Unit 2: Computer Vision 1

Objective

This unit will tell you the basic concept of computer vision.  Computer vision is an important source of input for AI application.  Knowing it will allow you to do a lot of AI experiment easily and interestingly.

With the knowledge of computer vision, we will conduct 2 simple AI activities. 

Teaching (Basic Concept of Computer Vision)

Computer vision enables computers and systems to derive meaningful information from digital images  — and take actions based on that information. If AI enables computers to think, computer vision enables them to see.

Computer vision works much the same as human vision Human sight has the advantage of lifetimes of context to train how to tell objects apart, how far away they are, whether they are moving and whether there is something wrong in an image.

Computer vision trains machines to perform these functions, but it has to do it in much less time with cameras, data and algorithms rather than retinas, optic nerves and a visual cortex.

The following shows how a computer machine read digital images.  the setting is in grayscale (black and white).  It divides the image into zones.  How many zones are there in the below set up?

In AlphAI, we call the zones "pixels".  You can customize the camera into different resolution 2 x 1, 4 x 3, 8 x 6, etc.  The camera above is set to 4 x 3 pixels.

Look at the below examples.

The bigger the dimension of the pixels, the more accurate the machine can recognize the shape and details of the image.  But this requires more computer storage and processing power to make it work.
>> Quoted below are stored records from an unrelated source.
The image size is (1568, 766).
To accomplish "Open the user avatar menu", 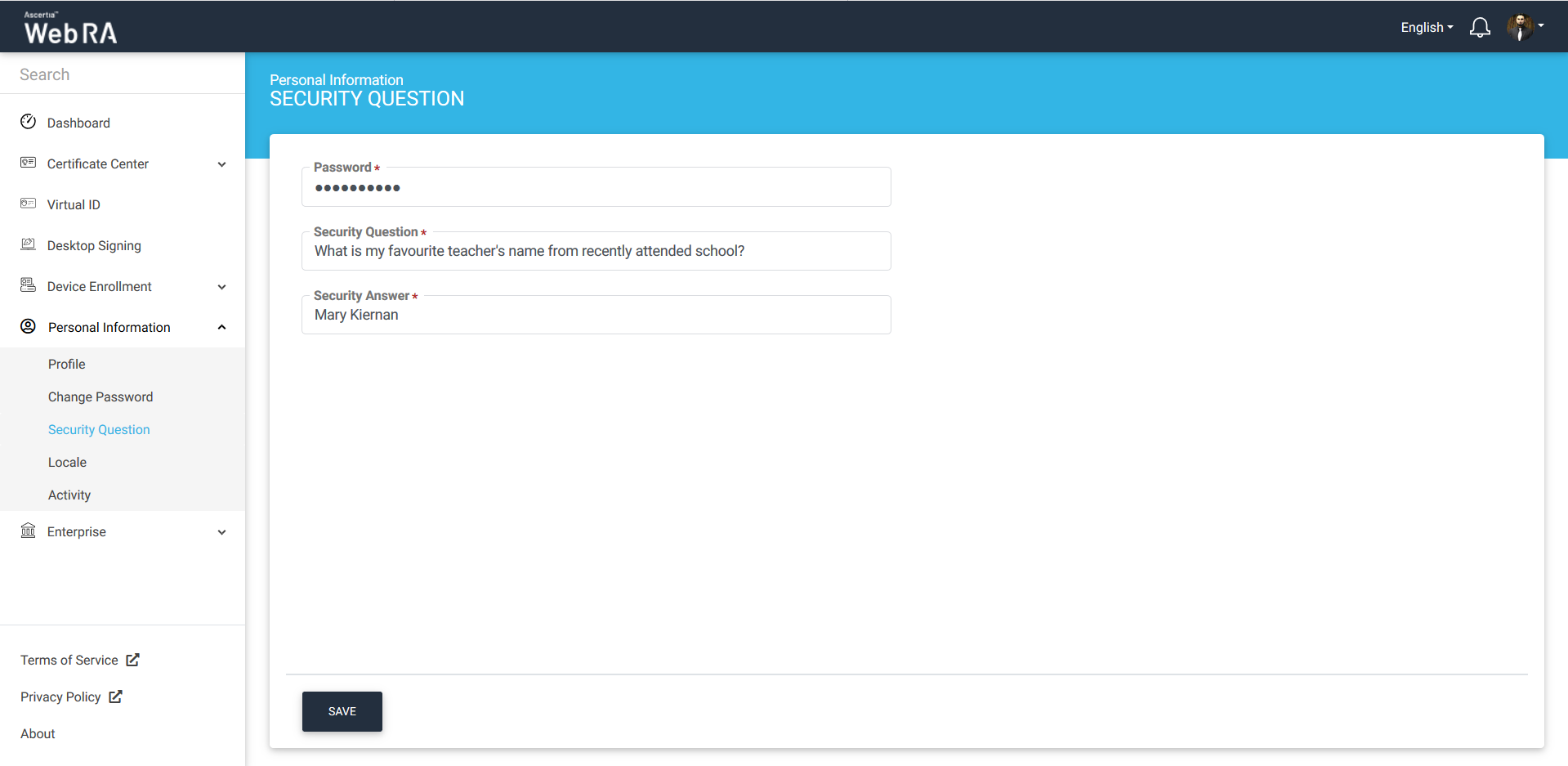I will coord(1525,27).
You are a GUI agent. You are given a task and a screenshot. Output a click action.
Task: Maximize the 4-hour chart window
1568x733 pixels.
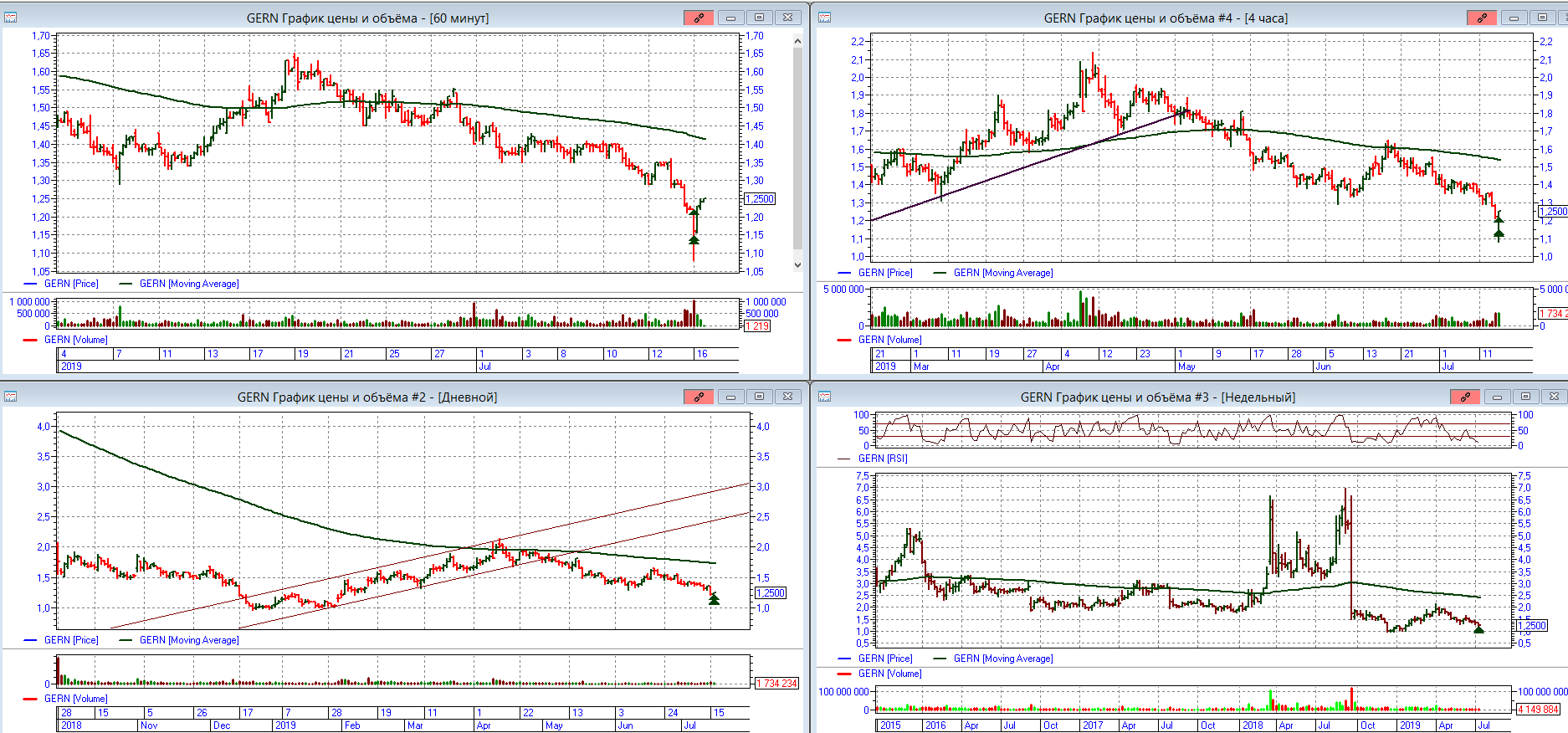pos(1541,18)
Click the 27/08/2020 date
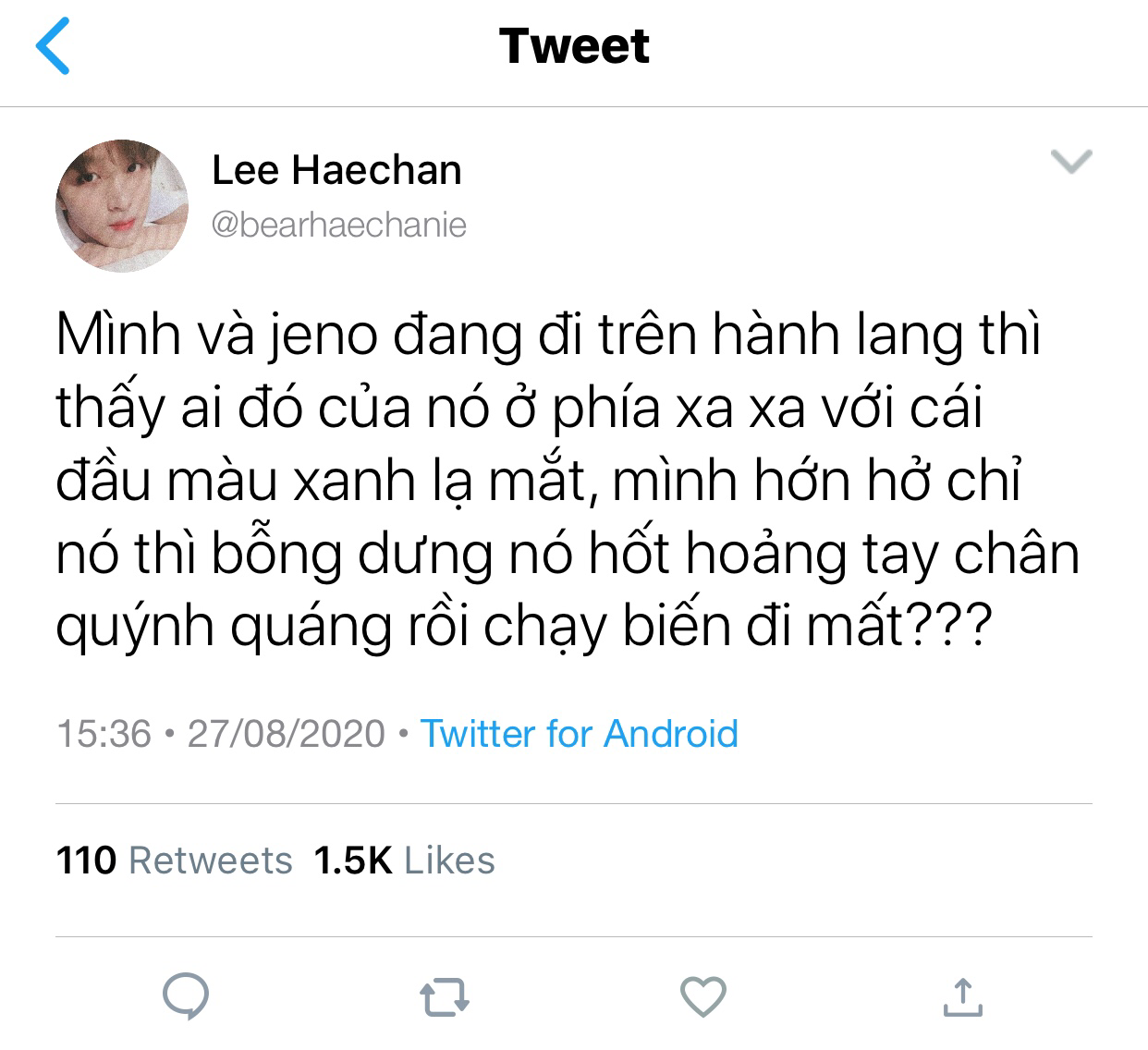The image size is (1148, 1050). point(287,734)
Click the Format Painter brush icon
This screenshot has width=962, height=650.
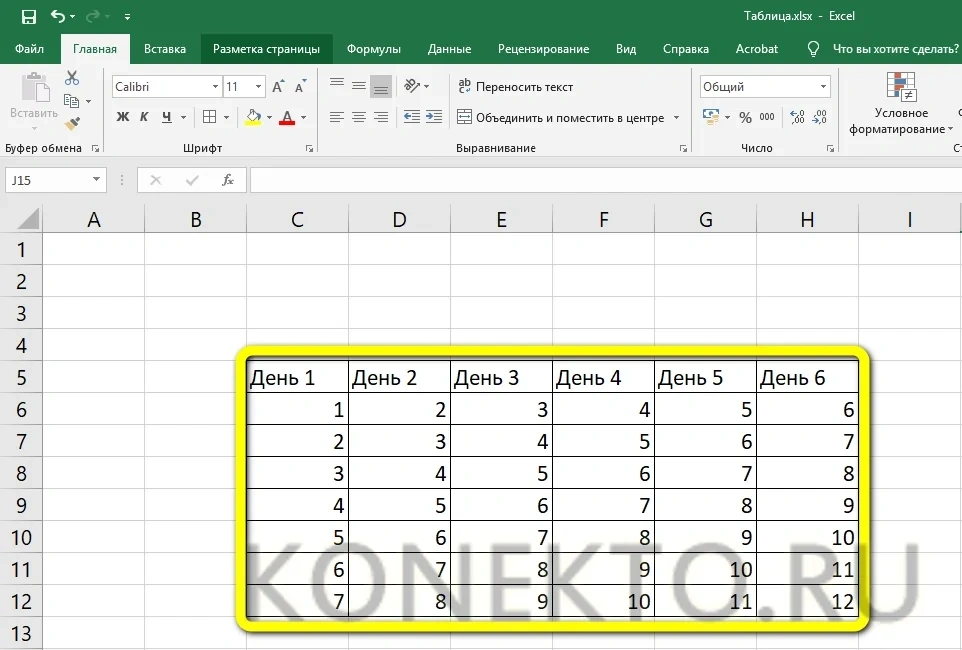72,123
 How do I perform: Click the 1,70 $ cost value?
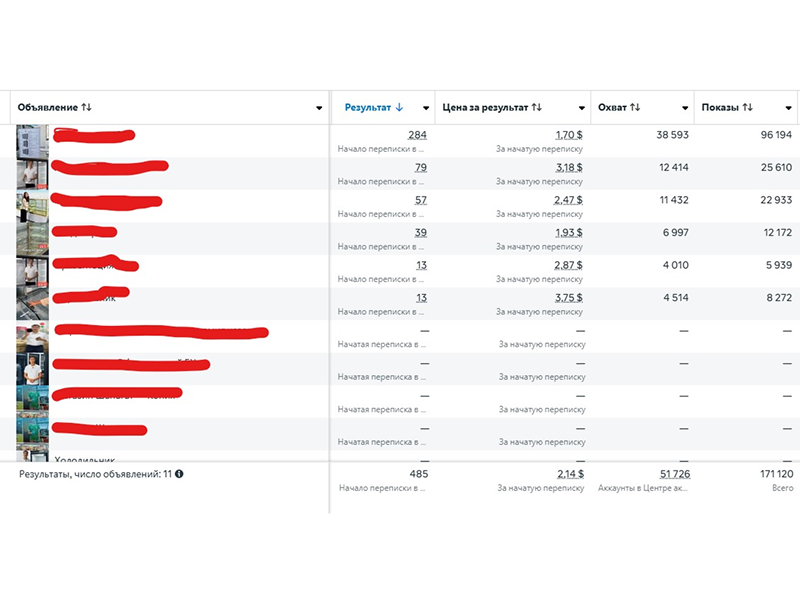pyautogui.click(x=569, y=135)
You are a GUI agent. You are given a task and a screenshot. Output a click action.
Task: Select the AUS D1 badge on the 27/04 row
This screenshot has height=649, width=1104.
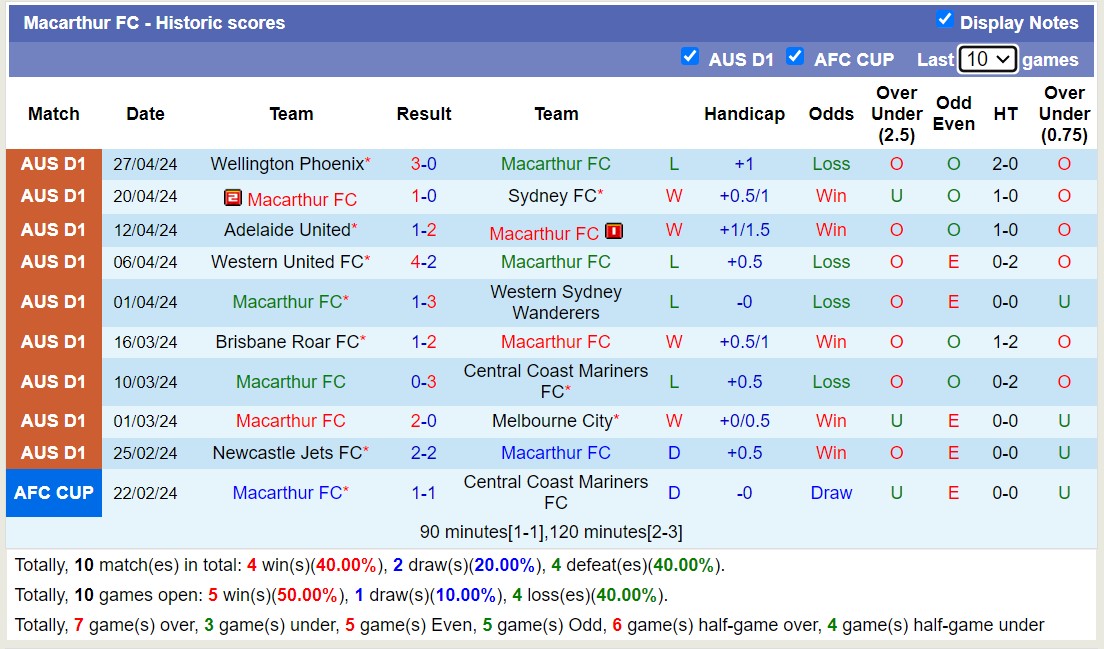point(54,164)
The last example is for color image.  AlphAI will convert the RGB into another 3-color standard which is more close to human perception.

Note that these pixel inputs will become input to the neural network for further processing.

Activity 1 - train the robot to recognize number 1, 4, and 9

Material:

3 cards (about 10 cm x 10 cm) are used to represent the number 1, 4, and 9

Setup:

(1) The robot is put on top of small solid blocks which can allow the wheels running freely in air without moving.

(2) The robot (the camera) is put 4 to 5 cm in front of a stand (or a wall).

AI Setting

Sensors

  • camera 4 x 3 pixels, gray scale

Actions

  • 3 outputs
  • 1 go forward, and 2 x forward turn

A.I.

  • Learning method - supervised learning
  • Algorithm - neural network
  • Hidden Layer - none

Visualization

  • Animation
  • Connection activity

 

Labeled Outputs

Start the experiment

Switch on and connect the robot to your PC.

With the AI parameters set up correctly, the following will be shown.

 

Training

- click the <reset learning> button once

- click the <learning> button

- put the card "4" on the stand.  Look at the camera on the computer screen.  If it is detected correctly, click the output according to the label chart (right forward turn).

- put the card "1" on the stand.  Look at the camera on the computer screen.  If it is detected correctly, click the output according to the label chart (go forward).

- put the card "9" on the stand.  Look at the camera on the computer screen.  If it is detected correctly, click the output according to the label chart (left turn).

- repeat the above training 4 to 5 times for each card, with the card moved horizontally a little bit to both sides and tilted slightly.

 

Testing

- Off the <learning> button.

- Click the <self drive> button.   The robot will use the learned intelligence to recognize the card.

- test with the 3 cards.

- Are the result correct?

- if result is not 100% correct, you may need to re-train some of the cards.

 

Discussion

How many input pixels are there?

How could the input pixels help to recognize the numbers?

 

Ideas for Extended Activities

(1) recognize numbers 1 to 9

(2) recognize alphabets (e.g. A, B, C, D, E)